## GIVEN RECORDS
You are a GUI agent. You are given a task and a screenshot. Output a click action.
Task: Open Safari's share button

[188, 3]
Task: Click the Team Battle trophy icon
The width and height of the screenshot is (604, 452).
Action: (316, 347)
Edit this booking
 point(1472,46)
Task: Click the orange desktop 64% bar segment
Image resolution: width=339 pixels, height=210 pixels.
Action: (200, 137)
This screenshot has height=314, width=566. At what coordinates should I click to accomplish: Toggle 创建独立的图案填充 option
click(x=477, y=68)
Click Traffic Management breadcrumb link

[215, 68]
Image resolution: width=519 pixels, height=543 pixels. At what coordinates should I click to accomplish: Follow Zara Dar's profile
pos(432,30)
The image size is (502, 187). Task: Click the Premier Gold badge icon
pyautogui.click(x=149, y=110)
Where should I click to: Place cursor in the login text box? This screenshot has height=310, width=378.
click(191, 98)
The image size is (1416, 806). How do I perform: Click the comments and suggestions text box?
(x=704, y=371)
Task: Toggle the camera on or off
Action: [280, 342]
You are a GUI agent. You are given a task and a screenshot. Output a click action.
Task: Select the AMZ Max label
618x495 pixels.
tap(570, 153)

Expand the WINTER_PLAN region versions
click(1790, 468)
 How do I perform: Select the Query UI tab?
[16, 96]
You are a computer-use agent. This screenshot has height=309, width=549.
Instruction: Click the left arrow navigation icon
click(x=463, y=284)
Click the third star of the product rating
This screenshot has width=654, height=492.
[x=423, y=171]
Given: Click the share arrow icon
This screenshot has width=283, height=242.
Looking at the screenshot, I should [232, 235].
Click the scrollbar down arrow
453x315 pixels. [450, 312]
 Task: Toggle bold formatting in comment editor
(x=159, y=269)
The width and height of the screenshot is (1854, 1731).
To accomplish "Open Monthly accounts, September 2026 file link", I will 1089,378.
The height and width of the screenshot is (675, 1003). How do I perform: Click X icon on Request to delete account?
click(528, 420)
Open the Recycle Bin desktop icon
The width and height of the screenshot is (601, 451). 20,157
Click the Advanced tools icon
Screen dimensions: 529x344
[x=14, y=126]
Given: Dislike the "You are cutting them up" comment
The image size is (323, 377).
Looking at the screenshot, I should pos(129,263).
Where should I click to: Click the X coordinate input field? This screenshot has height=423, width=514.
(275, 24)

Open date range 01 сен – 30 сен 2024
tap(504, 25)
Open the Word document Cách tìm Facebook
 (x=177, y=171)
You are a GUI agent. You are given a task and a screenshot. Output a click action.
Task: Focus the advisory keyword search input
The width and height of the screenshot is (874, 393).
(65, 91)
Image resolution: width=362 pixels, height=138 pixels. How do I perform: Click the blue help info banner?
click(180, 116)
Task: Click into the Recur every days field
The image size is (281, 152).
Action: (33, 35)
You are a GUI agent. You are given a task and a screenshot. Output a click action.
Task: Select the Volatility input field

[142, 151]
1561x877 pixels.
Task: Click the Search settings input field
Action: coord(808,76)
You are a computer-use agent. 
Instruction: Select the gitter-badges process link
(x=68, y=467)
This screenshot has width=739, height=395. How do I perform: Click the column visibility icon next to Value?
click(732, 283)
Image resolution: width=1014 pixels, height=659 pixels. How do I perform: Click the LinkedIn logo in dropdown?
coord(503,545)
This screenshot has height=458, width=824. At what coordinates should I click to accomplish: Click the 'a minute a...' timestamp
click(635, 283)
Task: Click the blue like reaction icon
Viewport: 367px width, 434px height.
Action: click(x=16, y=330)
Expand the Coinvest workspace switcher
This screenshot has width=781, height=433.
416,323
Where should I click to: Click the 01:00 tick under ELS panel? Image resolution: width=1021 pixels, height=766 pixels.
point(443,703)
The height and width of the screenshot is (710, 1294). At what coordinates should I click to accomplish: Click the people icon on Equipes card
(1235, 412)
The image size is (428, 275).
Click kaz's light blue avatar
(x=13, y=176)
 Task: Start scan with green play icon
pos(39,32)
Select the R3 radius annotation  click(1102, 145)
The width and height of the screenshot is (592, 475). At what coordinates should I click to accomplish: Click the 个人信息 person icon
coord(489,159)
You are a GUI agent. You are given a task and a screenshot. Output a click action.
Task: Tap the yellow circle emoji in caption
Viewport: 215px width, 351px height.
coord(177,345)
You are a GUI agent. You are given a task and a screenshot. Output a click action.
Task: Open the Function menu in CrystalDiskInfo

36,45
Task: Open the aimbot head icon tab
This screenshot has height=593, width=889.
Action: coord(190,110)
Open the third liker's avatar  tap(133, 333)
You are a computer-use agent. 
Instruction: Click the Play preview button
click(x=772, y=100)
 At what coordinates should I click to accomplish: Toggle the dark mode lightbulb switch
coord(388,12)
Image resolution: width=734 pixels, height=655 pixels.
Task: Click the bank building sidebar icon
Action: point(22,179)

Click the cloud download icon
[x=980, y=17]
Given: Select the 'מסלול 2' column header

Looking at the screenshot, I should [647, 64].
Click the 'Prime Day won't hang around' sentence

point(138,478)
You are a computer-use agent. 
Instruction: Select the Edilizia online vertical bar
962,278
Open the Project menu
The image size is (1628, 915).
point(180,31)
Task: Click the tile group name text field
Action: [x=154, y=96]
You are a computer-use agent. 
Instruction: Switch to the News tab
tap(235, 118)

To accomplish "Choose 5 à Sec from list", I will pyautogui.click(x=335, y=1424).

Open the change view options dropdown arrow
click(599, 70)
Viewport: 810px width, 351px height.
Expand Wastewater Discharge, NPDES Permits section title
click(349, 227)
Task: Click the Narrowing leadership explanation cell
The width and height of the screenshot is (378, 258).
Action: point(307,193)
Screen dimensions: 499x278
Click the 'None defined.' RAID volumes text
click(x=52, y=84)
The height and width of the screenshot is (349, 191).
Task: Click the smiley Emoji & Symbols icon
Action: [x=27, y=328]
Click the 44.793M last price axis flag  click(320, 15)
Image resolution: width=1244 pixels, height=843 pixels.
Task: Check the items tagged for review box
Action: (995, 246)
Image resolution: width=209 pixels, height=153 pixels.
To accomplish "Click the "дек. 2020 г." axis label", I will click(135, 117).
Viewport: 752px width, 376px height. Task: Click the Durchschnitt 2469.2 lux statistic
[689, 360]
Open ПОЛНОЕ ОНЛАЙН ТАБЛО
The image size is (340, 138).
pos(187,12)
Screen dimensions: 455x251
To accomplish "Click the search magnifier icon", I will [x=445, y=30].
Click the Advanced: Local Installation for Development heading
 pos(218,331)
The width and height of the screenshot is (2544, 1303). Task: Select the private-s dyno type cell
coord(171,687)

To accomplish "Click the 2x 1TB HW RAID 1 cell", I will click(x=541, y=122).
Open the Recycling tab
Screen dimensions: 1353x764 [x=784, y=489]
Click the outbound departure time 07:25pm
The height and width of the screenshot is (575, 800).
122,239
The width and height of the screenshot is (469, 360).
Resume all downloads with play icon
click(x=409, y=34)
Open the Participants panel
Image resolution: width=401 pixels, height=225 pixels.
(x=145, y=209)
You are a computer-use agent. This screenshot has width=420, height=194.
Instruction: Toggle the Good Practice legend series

## YOUR INSTRUCTIONS
Transcribe every record exactly, keeping each line as it is.

## OUTPUT OF THE EXERCISE
You are a GUI agent. You are given a task and a screenshot. Output a click action.
Task: Open Safari's share button

[188, 3]
Task: Click the Team Battle trophy icon
The width and height of the screenshot is (604, 452).
Action: (316, 347)
Edit this booking
 point(1472,46)
Task: Click the orange desktop 64% bar segment
Image resolution: width=339 pixels, height=210 pixels.
Action: (200, 137)
This screenshot has height=314, width=566. At what coordinates should I click to accomplish: Toggle 创建独立的图案填充 option
click(x=477, y=68)
Click Traffic Management breadcrumb link

[215, 68]
Image resolution: width=519 pixels, height=543 pixels. At what coordinates should I click to accomplish: Follow Zara Dar's profile
pos(432,30)
The image size is (502, 187). Task: Click the Premier Gold badge icon
pyautogui.click(x=149, y=110)
Where should I click to: Place cursor in the login text box? This screenshot has height=310, width=378.
click(191, 98)
The image size is (1416, 806). How do I perform: Click the comments and suggestions text box?
(x=704, y=371)
Task: Toggle the camera on or off
Action: [280, 342]
You are a GUI agent. You are given a task and a screenshot. Output a click action.
Task: Select the AMZ Max label
618x495 pixels.
tap(570, 153)

Expand the WINTER_PLAN region versions
click(1790, 468)
 How do I perform: Select the Query UI tab?
[16, 96]
You are a computer-use agent. This screenshot has height=309, width=549.
Instruction: Click the left arrow navigation icon
click(x=463, y=284)
Click the third star of the product rating
This screenshot has width=654, height=492.
[x=423, y=171]
Given: Click the share arrow icon
This screenshot has width=283, height=242.
Looking at the screenshot, I should [232, 235].
Click the scrollbar down arrow
453x315 pixels. [450, 312]
 Task: Toggle bold formatting in comment editor
(x=159, y=269)
The width and height of the screenshot is (1854, 1731).
To accomplish "Open Monthly accounts, September 2026 file link", I will 1089,378.
The height and width of the screenshot is (675, 1003). How do I perform: Click X icon on Request to delete account?
click(528, 420)
Open the Recycle Bin desktop icon
The width and height of the screenshot is (601, 451). 20,157
Click the Advanced tools icon
Screen dimensions: 529x344
[x=14, y=126]
Given: Dislike the "You are cutting them up" comment
The image size is (323, 377).
Looking at the screenshot, I should pos(129,263).
Where should I click to: Click the X coordinate input field? This screenshot has height=423, width=514.
(275, 24)

Open date range 01 сен – 30 сен 2024
tap(504, 25)
Open the Word document Cách tìm Facebook
 (x=177, y=171)
You are a GUI agent. You are given a task and a screenshot. Output a click action.
Task: Focus the advisory keyword search input
The width and height of the screenshot is (874, 393).
(65, 91)
Image resolution: width=362 pixels, height=138 pixels. How do I perform: Click the blue help info banner?
click(180, 116)
Task: Click into the Recur every days field
The image size is (281, 152).
Action: (33, 35)
You are a GUI agent. You are given a task and a screenshot. Output a click action.
Task: Select the Volatility input field

[142, 151]
1561x877 pixels.
Task: Click the Search settings input field
Action: coord(808,76)
You are a computer-use agent. 
Instruction: Select the gitter-badges process link
(x=68, y=467)
This screenshot has width=739, height=395. How do I perform: Click the column visibility icon next to Value?
click(732, 283)
Image resolution: width=1014 pixels, height=659 pixels. How do I perform: Click the LinkedIn logo in dropdown?
coord(503,545)
This screenshot has height=458, width=824. At what coordinates should I click to accomplish: Click the 'a minute a...' timestamp
click(635, 283)
Task: Click the blue like reaction icon
Viewport: 367px width, 434px height.
Action: click(x=16, y=330)
Expand the Coinvest workspace switcher
This screenshot has width=781, height=433.
416,323
Where should I click to: Click the 01:00 tick under ELS panel? Image resolution: width=1021 pixels, height=766 pixels.
point(443,703)
The height and width of the screenshot is (710, 1294). At what coordinates should I click to accomplish: Click the people icon on Equipes card
(1235, 412)
The image size is (428, 275).
Click kaz's light blue avatar
(x=13, y=176)
 Task: Start scan with green play icon
pos(39,32)
Select the R3 radius annotation  click(1102, 145)
The width and height of the screenshot is (592, 475). At what coordinates should I click to accomplish: Click the 个人信息 person icon
coord(489,159)
You are a GUI agent. You are given a task and a screenshot. Output a click action.
Task: Tap the yellow circle emoji in caption
Viewport: 215px width, 351px height.
coord(177,345)
You are a GUI agent. You are given a task and a screenshot. Output a click action.
Task: Open the Function menu in CrystalDiskInfo

36,45
Task: Open the aimbot head icon tab
This screenshot has height=593, width=889.
Action: coord(190,110)
Open the third liker's avatar  tap(133, 333)
You are a computer-use agent. 
Instruction: Click the Play preview button
click(x=772, y=100)
 At what coordinates should I click to accomplish: Toggle the dark mode lightbulb switch
coord(388,12)
Image resolution: width=734 pixels, height=655 pixels.
Task: Click the bank building sidebar icon
Action: point(22,179)

Click the cloud download icon
[x=980, y=17]
Given: Select the 'מסלול 2' column header

Looking at the screenshot, I should [647, 64].
Click the 'Prime Day won't hang around' sentence

point(138,478)
You are a computer-use agent. 
Instruction: Select the Edilizia online vertical bar
962,278
Open the Project menu
The image size is (1628, 915).
point(180,31)
Task: Click the tile group name text field
Action: [x=154, y=96]
You are a computer-use agent. 
Instruction: Switch to the News tab
tap(235, 118)

To accomplish "Choose 5 à Sec from list", I will pyautogui.click(x=335, y=1424).

Open the change view options dropdown arrow
click(599, 70)
Viewport: 810px width, 351px height.
Expand Wastewater Discharge, NPDES Permits section title
click(349, 227)
Task: Click the Narrowing leadership explanation cell
The width and height of the screenshot is (378, 258).
Action: point(307,193)
Screen dimensions: 499x278
Click the 'None defined.' RAID volumes text
click(x=52, y=84)
The height and width of the screenshot is (349, 191).
Task: Click the smiley Emoji & Symbols icon
Action: [x=27, y=328]
Click the 44.793M last price axis flag  click(320, 15)
Image resolution: width=1244 pixels, height=843 pixels.
Task: Check the items tagged for review box
Action: (995, 246)
Image resolution: width=209 pixels, height=153 pixels.
To accomplish "Click the "дек. 2020 г." axis label", I will click(135, 117).
Viewport: 752px width, 376px height. Task: Click the Durchschnitt 2469.2 lux statistic
[689, 360]
Open ПОЛНОЕ ОНЛАЙН ТАБЛО
The image size is (340, 138).
pos(187,12)
Screen dimensions: 455x251
To accomplish "Click the search magnifier icon", I will [x=445, y=30].
Click the Advanced: Local Installation for Development heading
 pos(218,331)
The width and height of the screenshot is (2544, 1303). Task: Select the private-s dyno type cell
coord(171,687)

To accomplish "Click the 2x 1TB HW RAID 1 cell", I will click(x=541, y=122).
Open the Recycling tab
Screen dimensions: 1353x764 [x=784, y=489]
Click the outbound departure time 07:25pm
The height and width of the screenshot is (575, 800).
122,239
The width and height of the screenshot is (469, 360).
Resume all downloads with play icon
click(x=409, y=34)
Open the Participants panel
Image resolution: width=401 pixels, height=225 pixels.
(x=145, y=209)
You are a computer-use agent. This screenshot has width=420, height=194.
Instruction: Toggle the Good Practice legend series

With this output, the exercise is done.